[Data provided Boundary: Start]

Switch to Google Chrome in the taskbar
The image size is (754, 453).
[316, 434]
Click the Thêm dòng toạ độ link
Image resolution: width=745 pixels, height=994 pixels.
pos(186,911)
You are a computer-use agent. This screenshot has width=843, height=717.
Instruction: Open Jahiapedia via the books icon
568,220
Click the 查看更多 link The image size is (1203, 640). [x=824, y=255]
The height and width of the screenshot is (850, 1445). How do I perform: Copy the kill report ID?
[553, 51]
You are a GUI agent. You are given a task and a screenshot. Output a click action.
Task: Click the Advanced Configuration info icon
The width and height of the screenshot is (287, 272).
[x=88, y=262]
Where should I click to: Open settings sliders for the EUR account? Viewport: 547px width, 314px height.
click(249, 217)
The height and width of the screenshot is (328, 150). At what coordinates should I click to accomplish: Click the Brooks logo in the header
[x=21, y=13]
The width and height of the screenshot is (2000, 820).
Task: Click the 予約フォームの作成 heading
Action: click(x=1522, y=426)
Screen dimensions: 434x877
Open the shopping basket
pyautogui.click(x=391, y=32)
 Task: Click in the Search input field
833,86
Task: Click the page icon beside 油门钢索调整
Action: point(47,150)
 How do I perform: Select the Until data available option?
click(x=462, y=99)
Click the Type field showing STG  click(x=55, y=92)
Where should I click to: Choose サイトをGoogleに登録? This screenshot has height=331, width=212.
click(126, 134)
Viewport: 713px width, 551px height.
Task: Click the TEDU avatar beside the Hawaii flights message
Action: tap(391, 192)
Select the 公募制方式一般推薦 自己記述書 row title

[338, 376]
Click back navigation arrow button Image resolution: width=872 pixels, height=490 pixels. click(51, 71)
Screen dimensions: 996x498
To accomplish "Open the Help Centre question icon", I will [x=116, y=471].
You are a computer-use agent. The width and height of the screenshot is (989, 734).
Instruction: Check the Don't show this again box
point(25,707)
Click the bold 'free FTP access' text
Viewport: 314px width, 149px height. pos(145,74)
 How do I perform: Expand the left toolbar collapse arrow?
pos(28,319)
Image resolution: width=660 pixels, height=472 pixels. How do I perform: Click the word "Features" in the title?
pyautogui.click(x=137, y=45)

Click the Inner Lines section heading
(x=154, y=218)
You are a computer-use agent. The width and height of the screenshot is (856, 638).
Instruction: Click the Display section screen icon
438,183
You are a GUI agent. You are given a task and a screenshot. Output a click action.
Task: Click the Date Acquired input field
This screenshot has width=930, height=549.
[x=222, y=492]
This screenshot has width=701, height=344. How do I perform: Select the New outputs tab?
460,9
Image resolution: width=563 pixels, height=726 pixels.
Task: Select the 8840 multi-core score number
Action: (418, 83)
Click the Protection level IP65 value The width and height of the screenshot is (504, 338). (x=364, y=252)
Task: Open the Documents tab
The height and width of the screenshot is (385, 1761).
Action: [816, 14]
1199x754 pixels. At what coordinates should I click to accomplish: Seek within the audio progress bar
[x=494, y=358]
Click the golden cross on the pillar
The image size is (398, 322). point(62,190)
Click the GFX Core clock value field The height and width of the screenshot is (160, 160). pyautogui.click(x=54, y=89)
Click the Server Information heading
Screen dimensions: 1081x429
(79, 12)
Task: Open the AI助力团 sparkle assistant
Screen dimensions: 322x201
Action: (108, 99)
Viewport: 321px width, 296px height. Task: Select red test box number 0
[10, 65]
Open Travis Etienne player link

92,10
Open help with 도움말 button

[Data provided Boundary: End]

● Your goal:
Starting with the line that has "Click the Protection", print each remaining line of the listing exactly.

● Response for this exercise:
Click the Protection level IP65 value The width and height of the screenshot is (504, 338). (x=364, y=252)
Task: Open the Documents tab
The height and width of the screenshot is (385, 1761).
Action: [816, 14]
1199x754 pixels. At what coordinates should I click to accomplish: Seek within the audio progress bar
[x=494, y=358]
Click the golden cross on the pillar
The image size is (398, 322). point(62,190)
Click the GFX Core clock value field The height and width of the screenshot is (160, 160). pyautogui.click(x=54, y=89)
Click the Server Information heading
Screen dimensions: 1081x429
(79, 12)
Task: Open the AI助力团 sparkle assistant
Screen dimensions: 322x201
Action: (108, 99)
Viewport: 321px width, 296px height. Task: Select red test box number 0
[10, 65]
Open Travis Etienne player link

92,10
Open help with 도움말 button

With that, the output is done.